Вечерний аминазин не вызывал неусидчивости — наоборот, от него быстро тянуло в сон, тело становилось вялым и слабым. И одновременно начинало быстро биться сердце, и так же, как и в Казанском СИЗО, закладывало нос. Я задыхался, становилось страшно, и только внезапно накатывавший тяжелый сон спасал от паники.
С каждой новой дозой аминазина мне становилось все хуже. Я просыпался с головокружением, утром долго лежал на кровати, пропуская оправку. Заложенный нос не дышал, горло, как обожженное, болело при каждом вдохе. Смертельно хотелось пить, но кружек в камере не было, надо было ждать завтрака. Уже на следующей оправке я долго пил, набирая в горсть, холодную пахнувшую болотом воду — она остужала горло, но никак не помогала утолить бесконечную жажду.
Каждый вечер ужас повторялся снова. Казалось, что сердце било прямо в ключицу, стучало в висках, удары пульса следовали без перерыва. Тогда я пытался звать медсестру. Обычно слышал от надзирателя: «Некогда, она сдает смену». Когда удавалось достучаться, медсестра открывала кормушку, сквозь нее я протягивал руку, она щупала пульс, молча исчезала и возвращалась с каплями корвалола. Помогал он или нет, я так и не понял — уже накрывал полусон-полубред. Иногда, когда я просыпался от воплей Васи Усова, мне казалось, что в бреду кричал я сам.
Всякий раз на обходе я просил врачей отменить аминазин или хотя бы заменить его другим препаратом. Если на обход приходил Идрисов, он смотрел на меня в упор сверху вниз — во время обхода заключенные были обязаны сидеть на койках — и, ничего не говоря, уходил. Петухова отвечала стандартной фразой, которую она, кажется, повторяла в каждой камере: «Лечитесь.

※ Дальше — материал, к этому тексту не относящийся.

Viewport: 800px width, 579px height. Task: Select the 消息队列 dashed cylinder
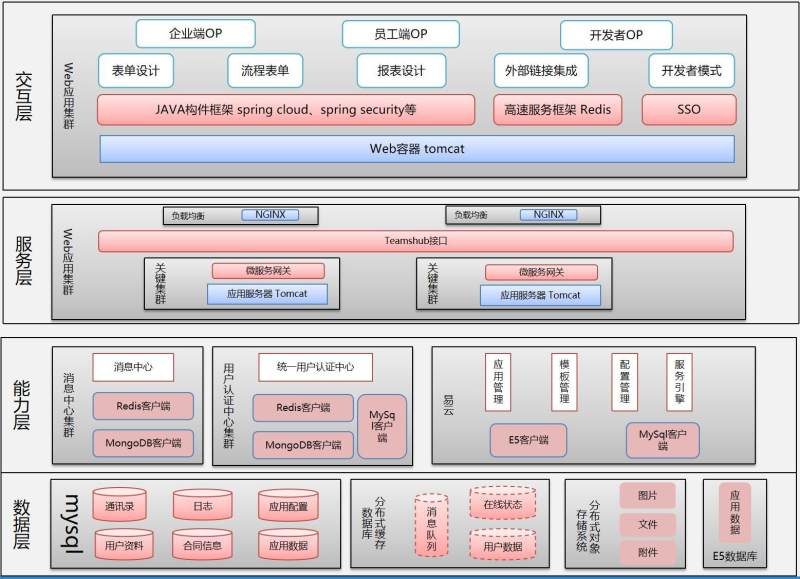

У нас все лечатся». Уже от отчаяния я сказал что-то совсем «криминальное» вроде «это бесчеловечно» — в ответ на что Петухова обозлилась и пообещала увеличить дозу, если еще раз такое услышит.
Лишь только раз с ее стороны я обнаружил какой-то медицинский интерес. В первые дни я прошел формальный медосмотр и флюорографию, потом зачем-то сделали еще рентген легких. На другой день Петухова вызвала меня в кабинет и задала вопрос: «Когда вы перенесли туберкулез?»
Я удивился. Пусть туберкулез у нас и был в роду, но сам я как будто никогда не чувствовал его симптомов. Однако на рентгене, как объяснила Петухова, в легких обнаружили свежие инфильтраты. Потом я догадался, что очаги появились в Челябинске, и слабость, которую я чувствовал там, была не столько от голода, сколько симптомом болезни.
— У нас в отделении идеальные условия для туберкулеза, — обрадовала Петухова. — Тепло и влажно. Но ничего, мы вас скоро переведем.